[
https://issues.apache.org/jira/browse/BEAM-10976?focusedWorklogId=738317&page=com.atlassian.jira.plugin.system.issuetabpanels:worklog-tabpanel#worklog-738317
]
ASF GitHub Bot logged work on BEAM-10976:
-----------------------------------------
Author: ASF GitHub Bot
Created on: 08/Mar/22 20:35
Start Date: 08/Mar/22 20:35
Worklog Time Spent: 10m
Work Description: damccorm opened a new pull request #17045:
URL: https://github.com/apache/beam/pull/17045
This is a continuation of the effort to add Bundle Finalization started in
#16980
**Summary of Overall Changes**
Bundle finalization enables a DoFn to perform side effects after a runner
has acknowledged that it has durably persisted the output. Right now, Java and
Python support bundle finalization by allowing a user to register a callback
function which is invoked when the runner acknowledges that it has persisted
all output, but Go does not have any such support. This is part of a larger
change to add support to the Go Sdk as outlined in this [design
doc](https://docs.google.com/document/d/1dLylt36oFhsWfyBaqPayYXqYHCICNrSZ6jmr51eqZ4k/edit#).

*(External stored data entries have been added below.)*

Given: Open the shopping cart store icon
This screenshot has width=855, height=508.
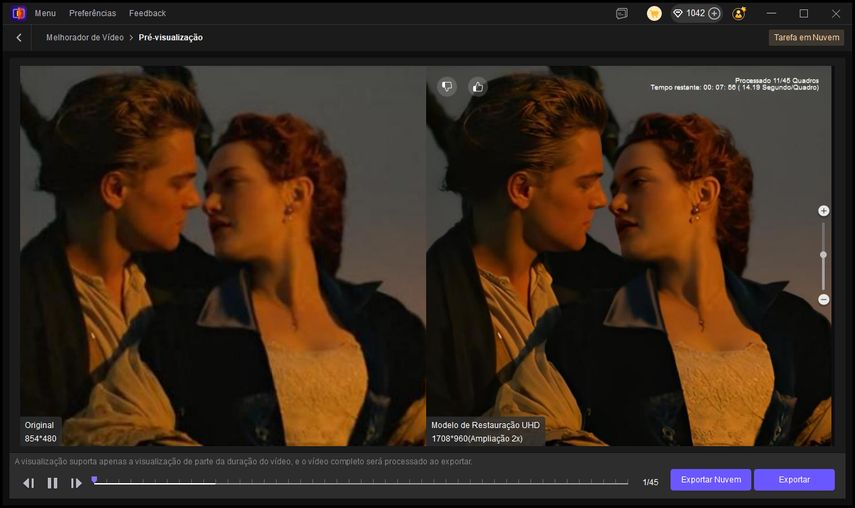Looking at the screenshot, I should tap(654, 13).
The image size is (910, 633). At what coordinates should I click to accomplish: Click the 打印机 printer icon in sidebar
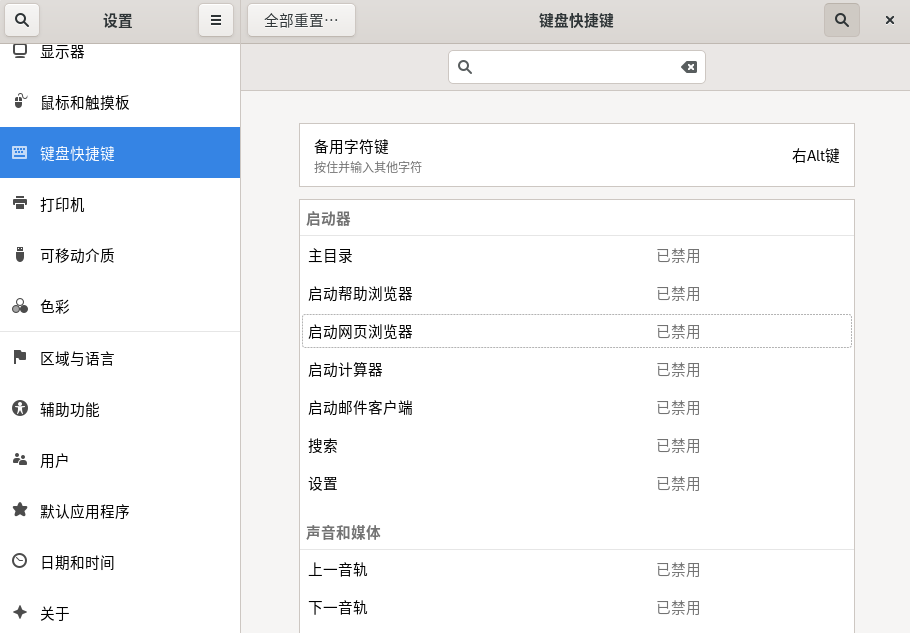coord(20,204)
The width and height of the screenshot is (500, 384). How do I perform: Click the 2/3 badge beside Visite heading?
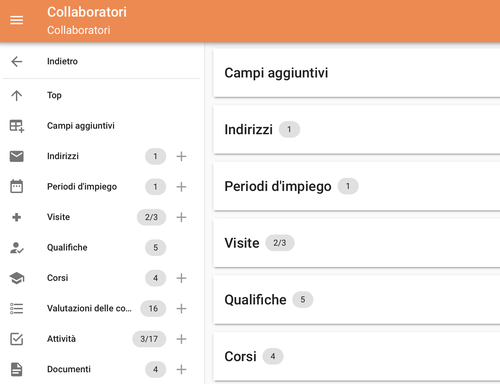(x=280, y=243)
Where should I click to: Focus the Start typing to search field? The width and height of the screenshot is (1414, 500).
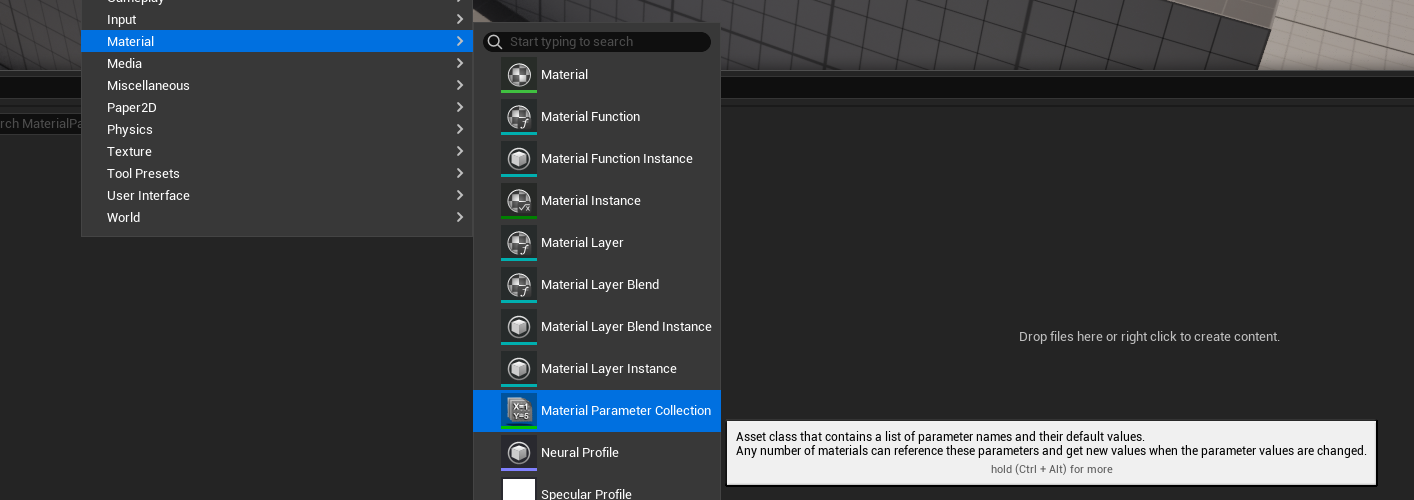pos(597,42)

**Summary of Changes in this PR**
I completed most of the execution changes in the last pr, leaving this PR to
handle the user experience and plumbing the user's bundle finalization
parameter through to the execution layer.
**Additional testing done**
On top of the units added, I also was able to run an E2E example on Dataflow
(FWIW, [only Dataflow currently has bundle finalization
support](https://beam.apache.org/documentation/runners/capability-matrix/bounded-splittable-dofn-support-status/)).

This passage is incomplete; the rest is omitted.